Comparative effectiveness research with randomized trials or observational studies frequently addresses a time-to-event outcome and can require unique considerations in the presence of treatment noncompliance. Motivated by the challenges in addressing noncompliance in the ADAPTABLE pragmatic trial, we develop a multiply robust estimator to estimate the principal survival causal effects under the principal ignorability and monotonicity assumption. The multiply robust estimator involves several working models including that for the treatment assignment, the compliance strata, censoring, and time to event of interest. We demonstrate that the proposed estimator is consistent even if one, and sometimes two, of the working models are incorrectly specified. We further contribute sensitivity analysis strategies for investigating the robustness of the multiply robust estimator under violation of two identification assumptions specific to noncompliance. We implement the multiply robust method in the ADAPTABLE trial to evaluate the effect of low- versus high-dose aspirin assignment on patients' death and hospitalization from cardiovascular diseases, and further obtain the causal effect estimates when the identification assumptions fail to hold. We find that, comparing to low-dose assignment, assignment to the high-dose leads to differential effects among always high-dose takers, compliers, and always low-dose takers. Such treatment effect heterogeneity contributes to the null intention-to-treatment effect, and suggests that policy makers should design personalized strategies based on potential compliance patterns to maximize treatment benefits to the entire study population.

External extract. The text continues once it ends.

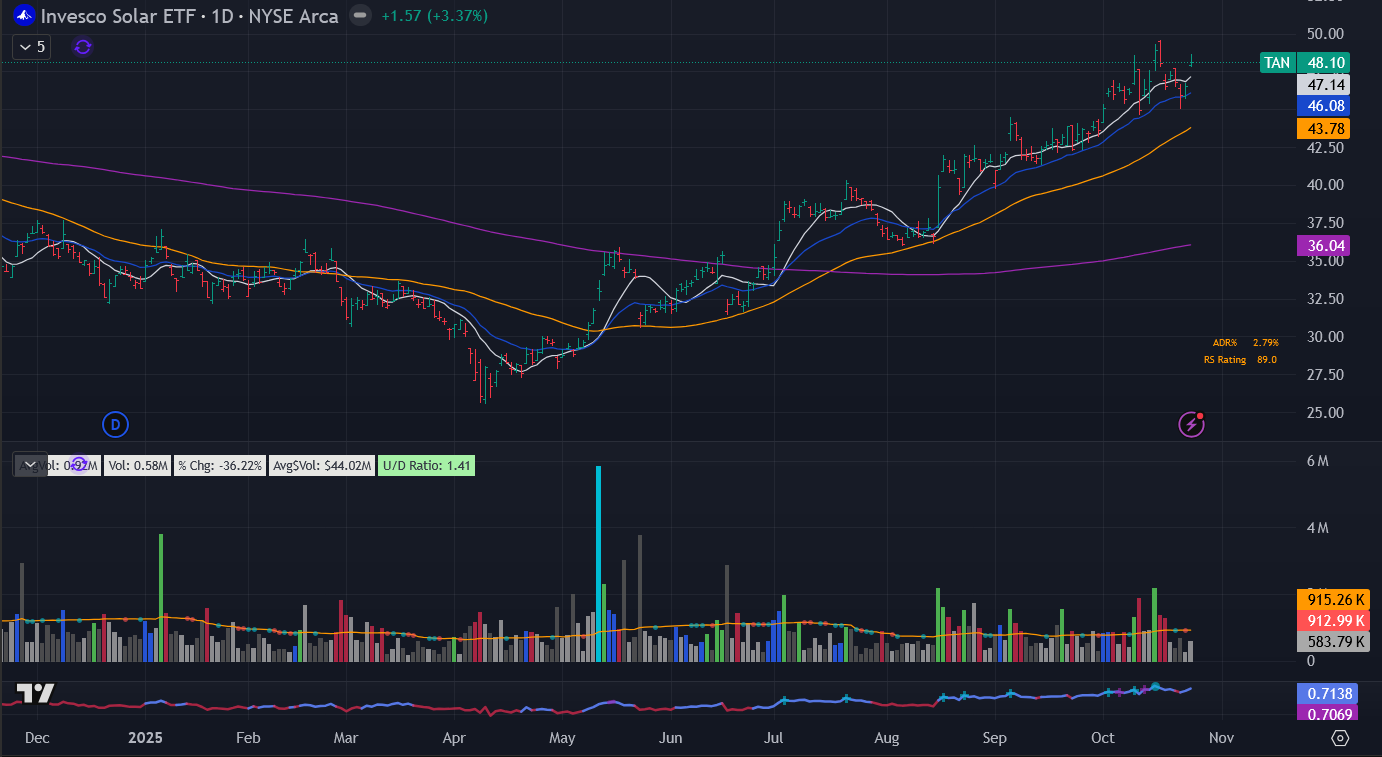Click the grey market status icon beside NYSE Arca

(x=361, y=16)
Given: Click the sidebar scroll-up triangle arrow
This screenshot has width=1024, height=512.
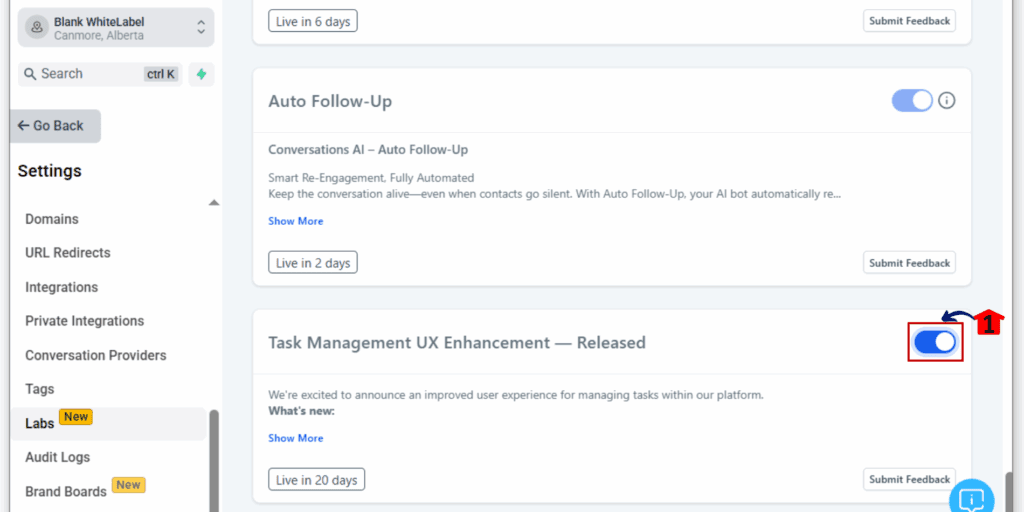Looking at the screenshot, I should pyautogui.click(x=214, y=203).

翻译:随机试验或观察性研究的比较效果分析常涉及时间-事件结局,并在存在治疗非依从性时需要特殊考量。受ADAPTABLE实效性试验中非依从性问题的启发,我们提出一种重加权稳健估计量,在主要不可忽略性和单调性假设下估计主要生存因果效应。该重加权稳健估计量包含多个工作模型,包括治疗分配模型、依从分层模型、删失模型以及事件时间模型。我们证明即使其中一个(有时两个)工作模型被错误设定,所提估计量仍具一致性。我们进一步提出敏感性分析策略,用于检验当违背非依从性特定两个识别假设时重加权稳健估计量的稳健性。我们将该重加权稳健方法应用于ADAPTABLE试验,评估低剂量与高剂量阿司匹林分配对患者心血管疾病死亡及住院的影响,并在识别假设不成立时获得因果效应估计值。研究发现,与低剂量分配相比,高剂量分配对持续高剂量服用者、依从者和持续低剂量服用者产生差异化效应。这种治疗效应异质性导致了意向治疗效应的零结果,表明政策制定者应根据潜在依从模式制定个性化策略,以最大化整个研究人群的治疗获益。